Quote:
Originally Posted by Mesabah
Every single topic here has already been discussed 50,000 times on APC. SW bore the brunt of the cost to get rid of the extra fleet type.
Well that didn't answer the question.
Looking at Delta's 2017 Annual Filing with the SEC it looks like they've got $1 Billion in capital leases including Flight (Aircraft), and Ground Equipment. Included in that is about $100 Million per year for 2018 and 2019 and going down from there to about $24 million in 2022. They have 45 aircraft on capital lease including 15 717's.
There are an additional 151 aircraft on operating leases including 73 717's (I'm guessing these are the AirTran 717's). Operating lease costs for 2018 are $1.4 billion. How much of that is the 717's? What's a typical lease rate for that type of aircraft and therefore is a "good bargain" or "cheap"?

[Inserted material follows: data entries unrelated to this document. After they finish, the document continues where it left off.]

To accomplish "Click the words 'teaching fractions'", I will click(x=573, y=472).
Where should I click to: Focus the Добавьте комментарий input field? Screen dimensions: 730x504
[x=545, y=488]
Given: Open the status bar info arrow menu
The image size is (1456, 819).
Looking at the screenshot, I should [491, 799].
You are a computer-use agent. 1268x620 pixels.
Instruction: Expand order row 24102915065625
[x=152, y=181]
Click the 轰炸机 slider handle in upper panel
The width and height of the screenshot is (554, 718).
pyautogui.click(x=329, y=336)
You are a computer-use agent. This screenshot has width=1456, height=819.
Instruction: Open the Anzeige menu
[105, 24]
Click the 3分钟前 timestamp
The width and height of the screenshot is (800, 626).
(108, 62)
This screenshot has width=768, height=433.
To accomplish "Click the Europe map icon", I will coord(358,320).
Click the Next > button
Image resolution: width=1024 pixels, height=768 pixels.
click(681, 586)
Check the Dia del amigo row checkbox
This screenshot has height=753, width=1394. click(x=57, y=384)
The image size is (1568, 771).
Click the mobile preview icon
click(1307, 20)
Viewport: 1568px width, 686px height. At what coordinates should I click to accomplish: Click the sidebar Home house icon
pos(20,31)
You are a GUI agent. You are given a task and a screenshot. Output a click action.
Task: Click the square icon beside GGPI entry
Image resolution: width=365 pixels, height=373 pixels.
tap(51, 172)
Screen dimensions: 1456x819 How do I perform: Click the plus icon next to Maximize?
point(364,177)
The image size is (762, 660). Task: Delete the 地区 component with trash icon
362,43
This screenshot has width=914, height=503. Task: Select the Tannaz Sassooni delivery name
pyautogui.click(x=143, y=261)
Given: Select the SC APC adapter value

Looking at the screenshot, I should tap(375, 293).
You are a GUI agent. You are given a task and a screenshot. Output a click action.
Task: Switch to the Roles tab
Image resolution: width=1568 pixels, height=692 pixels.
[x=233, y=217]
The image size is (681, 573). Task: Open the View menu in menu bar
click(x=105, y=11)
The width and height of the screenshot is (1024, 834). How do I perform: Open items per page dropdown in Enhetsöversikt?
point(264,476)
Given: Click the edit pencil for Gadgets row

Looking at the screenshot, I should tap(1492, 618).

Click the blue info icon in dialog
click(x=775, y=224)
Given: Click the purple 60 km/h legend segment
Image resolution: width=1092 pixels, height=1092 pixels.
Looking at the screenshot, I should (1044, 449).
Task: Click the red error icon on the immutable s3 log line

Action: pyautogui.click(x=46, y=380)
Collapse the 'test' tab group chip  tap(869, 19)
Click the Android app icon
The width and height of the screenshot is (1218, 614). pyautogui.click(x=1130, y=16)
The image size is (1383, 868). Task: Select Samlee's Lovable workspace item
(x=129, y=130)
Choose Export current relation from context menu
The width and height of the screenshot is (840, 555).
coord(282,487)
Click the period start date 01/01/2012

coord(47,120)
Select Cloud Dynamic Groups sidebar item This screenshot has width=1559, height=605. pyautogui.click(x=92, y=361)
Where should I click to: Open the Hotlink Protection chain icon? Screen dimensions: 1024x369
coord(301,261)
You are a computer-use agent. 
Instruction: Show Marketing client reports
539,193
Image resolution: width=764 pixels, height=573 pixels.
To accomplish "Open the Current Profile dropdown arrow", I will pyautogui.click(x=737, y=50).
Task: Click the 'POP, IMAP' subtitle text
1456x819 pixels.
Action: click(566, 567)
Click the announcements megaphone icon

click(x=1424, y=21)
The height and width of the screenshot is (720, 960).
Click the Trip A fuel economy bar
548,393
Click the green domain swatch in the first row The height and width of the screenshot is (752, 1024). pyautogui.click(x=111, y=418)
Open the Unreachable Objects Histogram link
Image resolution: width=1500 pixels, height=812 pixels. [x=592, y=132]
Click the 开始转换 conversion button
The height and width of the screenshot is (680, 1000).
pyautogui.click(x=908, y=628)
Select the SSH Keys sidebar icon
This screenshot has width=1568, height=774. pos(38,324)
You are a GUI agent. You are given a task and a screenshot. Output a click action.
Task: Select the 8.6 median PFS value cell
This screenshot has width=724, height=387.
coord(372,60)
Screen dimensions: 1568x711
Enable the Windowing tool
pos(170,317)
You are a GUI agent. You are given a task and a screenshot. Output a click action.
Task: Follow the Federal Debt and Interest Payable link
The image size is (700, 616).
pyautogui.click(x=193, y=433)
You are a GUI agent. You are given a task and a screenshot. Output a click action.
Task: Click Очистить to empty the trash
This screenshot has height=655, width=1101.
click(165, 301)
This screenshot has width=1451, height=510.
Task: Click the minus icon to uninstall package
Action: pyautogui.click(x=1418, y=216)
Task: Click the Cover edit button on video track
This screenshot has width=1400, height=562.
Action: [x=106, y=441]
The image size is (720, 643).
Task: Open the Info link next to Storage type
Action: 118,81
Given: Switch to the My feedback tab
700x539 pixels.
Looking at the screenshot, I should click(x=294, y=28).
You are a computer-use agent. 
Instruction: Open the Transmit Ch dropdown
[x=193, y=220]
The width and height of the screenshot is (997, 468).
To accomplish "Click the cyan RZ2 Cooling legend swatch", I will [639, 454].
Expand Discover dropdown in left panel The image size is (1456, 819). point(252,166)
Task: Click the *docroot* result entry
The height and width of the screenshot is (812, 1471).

If you know the answers to these questions, you're wasting your talents in the cockpit, you should be making a lot more in management.
My point being, there's a lot of stuff that gets said here and among pilots that may have absolutely no basis in fact. I've heard the 717's were leased for cheap too, is that true? No idea.
With regard to CASM, I doubt if we're really capable of calculating a useful CASM for most of the aircraft we're discussing, so saying this aircraft is cheaper than that aircraft on this route is pure guessing. There's more that goes into it than someone with an extremely basic understanding of CASM (myself included) is going to be able to calculate.